A euforia da recuperação econômica dará sinais otimistas para os mercados, o que favorece eventuais bolhas financeiras, iludidas por crescimentos hiperbólicos de produtos internos brutos. Claro, se um PIB murchou 10% em um ano, por causa da pandemia, crescer 8% depois disso não se trata de crescimento, mas de mera recuperação.
Recomenda-se, então, uma contenção do entusiasmo e do otimismo. Economicamente, 2021 ainda será um ano difícil, com muita incerteza alternada com períodos de euforia.
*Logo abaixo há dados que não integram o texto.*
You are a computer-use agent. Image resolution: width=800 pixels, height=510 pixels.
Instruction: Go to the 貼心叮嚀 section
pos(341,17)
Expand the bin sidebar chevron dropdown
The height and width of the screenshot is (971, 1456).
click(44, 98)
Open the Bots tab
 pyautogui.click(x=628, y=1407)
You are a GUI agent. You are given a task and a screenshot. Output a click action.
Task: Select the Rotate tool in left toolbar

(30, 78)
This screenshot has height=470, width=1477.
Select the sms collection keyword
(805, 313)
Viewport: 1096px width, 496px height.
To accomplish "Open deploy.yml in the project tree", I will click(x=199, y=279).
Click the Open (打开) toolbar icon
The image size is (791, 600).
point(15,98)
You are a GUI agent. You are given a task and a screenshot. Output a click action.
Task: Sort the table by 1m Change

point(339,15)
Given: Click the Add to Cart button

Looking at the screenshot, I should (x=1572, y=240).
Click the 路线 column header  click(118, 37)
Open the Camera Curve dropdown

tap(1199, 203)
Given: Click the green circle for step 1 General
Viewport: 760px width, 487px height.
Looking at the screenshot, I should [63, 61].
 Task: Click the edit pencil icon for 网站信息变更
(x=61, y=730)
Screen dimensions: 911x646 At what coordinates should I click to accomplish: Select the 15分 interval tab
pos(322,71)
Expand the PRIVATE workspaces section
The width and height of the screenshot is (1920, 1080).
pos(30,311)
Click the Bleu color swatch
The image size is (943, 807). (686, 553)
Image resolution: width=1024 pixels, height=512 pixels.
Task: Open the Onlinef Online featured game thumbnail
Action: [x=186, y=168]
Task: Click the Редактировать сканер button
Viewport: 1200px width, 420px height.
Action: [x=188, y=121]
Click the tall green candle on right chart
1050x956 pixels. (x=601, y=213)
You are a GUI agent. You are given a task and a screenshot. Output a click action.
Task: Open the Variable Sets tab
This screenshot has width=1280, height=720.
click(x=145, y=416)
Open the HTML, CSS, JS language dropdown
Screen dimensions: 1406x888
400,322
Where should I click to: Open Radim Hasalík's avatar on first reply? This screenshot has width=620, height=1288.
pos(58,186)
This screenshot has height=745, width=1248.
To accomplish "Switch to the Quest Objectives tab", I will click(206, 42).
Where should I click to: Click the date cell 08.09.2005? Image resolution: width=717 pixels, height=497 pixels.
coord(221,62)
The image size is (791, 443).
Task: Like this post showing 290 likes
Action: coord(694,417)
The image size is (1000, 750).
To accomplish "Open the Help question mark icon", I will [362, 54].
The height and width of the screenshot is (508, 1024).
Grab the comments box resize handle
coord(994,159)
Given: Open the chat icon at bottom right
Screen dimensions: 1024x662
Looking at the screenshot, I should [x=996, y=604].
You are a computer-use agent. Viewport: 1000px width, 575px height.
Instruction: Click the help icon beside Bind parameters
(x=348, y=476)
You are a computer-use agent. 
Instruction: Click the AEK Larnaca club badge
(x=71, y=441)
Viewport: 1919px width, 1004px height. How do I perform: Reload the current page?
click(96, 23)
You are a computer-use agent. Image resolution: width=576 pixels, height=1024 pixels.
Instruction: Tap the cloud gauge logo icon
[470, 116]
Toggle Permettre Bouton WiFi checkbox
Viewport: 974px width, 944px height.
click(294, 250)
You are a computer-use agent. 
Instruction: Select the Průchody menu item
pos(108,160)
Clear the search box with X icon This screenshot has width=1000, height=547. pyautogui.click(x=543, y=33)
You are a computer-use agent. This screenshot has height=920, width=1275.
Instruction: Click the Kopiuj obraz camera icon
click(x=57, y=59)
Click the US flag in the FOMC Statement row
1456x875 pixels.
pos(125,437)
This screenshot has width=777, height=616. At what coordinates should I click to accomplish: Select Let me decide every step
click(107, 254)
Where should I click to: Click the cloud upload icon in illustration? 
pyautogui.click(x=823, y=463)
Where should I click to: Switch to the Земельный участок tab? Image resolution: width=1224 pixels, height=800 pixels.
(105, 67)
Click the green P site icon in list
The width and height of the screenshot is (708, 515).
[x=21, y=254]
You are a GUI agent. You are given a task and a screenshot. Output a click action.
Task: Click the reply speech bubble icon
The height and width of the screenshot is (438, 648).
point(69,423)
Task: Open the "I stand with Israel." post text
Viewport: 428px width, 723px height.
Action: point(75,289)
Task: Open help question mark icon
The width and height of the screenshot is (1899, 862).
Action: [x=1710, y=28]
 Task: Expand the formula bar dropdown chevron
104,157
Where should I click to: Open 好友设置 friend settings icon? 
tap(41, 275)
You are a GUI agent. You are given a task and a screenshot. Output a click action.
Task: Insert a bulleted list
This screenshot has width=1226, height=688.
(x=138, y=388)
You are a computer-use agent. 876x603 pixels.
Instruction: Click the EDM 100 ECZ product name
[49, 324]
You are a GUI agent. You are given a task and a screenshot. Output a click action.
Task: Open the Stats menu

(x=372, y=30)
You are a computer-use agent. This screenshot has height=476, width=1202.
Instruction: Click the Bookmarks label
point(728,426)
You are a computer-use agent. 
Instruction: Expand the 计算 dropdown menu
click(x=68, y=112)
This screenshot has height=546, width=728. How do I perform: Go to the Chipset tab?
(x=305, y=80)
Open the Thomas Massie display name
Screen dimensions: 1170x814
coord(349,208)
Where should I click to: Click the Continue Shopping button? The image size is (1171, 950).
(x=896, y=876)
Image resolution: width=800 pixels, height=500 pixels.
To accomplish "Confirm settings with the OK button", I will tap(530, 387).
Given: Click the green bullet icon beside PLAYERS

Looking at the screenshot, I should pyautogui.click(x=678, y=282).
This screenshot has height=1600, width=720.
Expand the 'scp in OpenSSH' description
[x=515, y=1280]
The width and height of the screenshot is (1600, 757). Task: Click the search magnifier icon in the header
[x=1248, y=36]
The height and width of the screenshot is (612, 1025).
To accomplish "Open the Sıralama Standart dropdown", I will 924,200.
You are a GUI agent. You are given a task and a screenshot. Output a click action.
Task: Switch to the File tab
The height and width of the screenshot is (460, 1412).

Por exemplo, meses muito bons em setores de serviços seguidos de meses de contenção ou de surtos do novo coronavírus.
Índia
A Índia entra em 2021 com diversas oportunidades e diversas crises batendo em sua porta. No campo das oportunidades, o país tem tudo para manter o crescimento de sua presença em alguns setores da economia, como a indústria automobilística. Além disso, a enorme indústria química e farmacêutica do país terá muitos clientes no mundo pós-pandemia.
Já nas crises, a Índia está cercada delas. Literalmente. O conflito congelado com o Paquistão e a crise na Caxemira; o conflito interno afegão; as escaramuças fronteiriças com a China; crise política no Nepal, que também possui pendências de fronteira com a Índia; a crise interna em Mianmar, com a política genocida contra os rohingya.
Isso sem esquecer da crise interna indiana, com violência sectária e crescente retórica nacionalista hindu. E as respostas de como essas crises serão administradas passam por duas perguntas. Como será a relação entre a Índia e o novo governo dos EUA? Trump desenvolveu uma ótima relação com o país e o governo Modi.
Antes dele, Obama foi o primeiro presidente que apoiou o pleito indiano ao Conselho de Segurança da ONU. Biden, por outro lado, parece mais focado em reparar as relações com a Europa. A segunda pergunta é como será a relação entre a Índia e a Rússia, uma parceria estratégica que remonta à década de 1950.
Essa relação, entretanto, progressivamente sofre danos colaterais da tensão entre indianos e chineses. Somente com essas duas respostas que pode-se especular sobre as futuras ações indianas. Por exemplo, a Rússia pode tanto servir de ponte com a China ou pode abraçar cada vez mais seus aliados de Pequim, deixando a Índia de lado.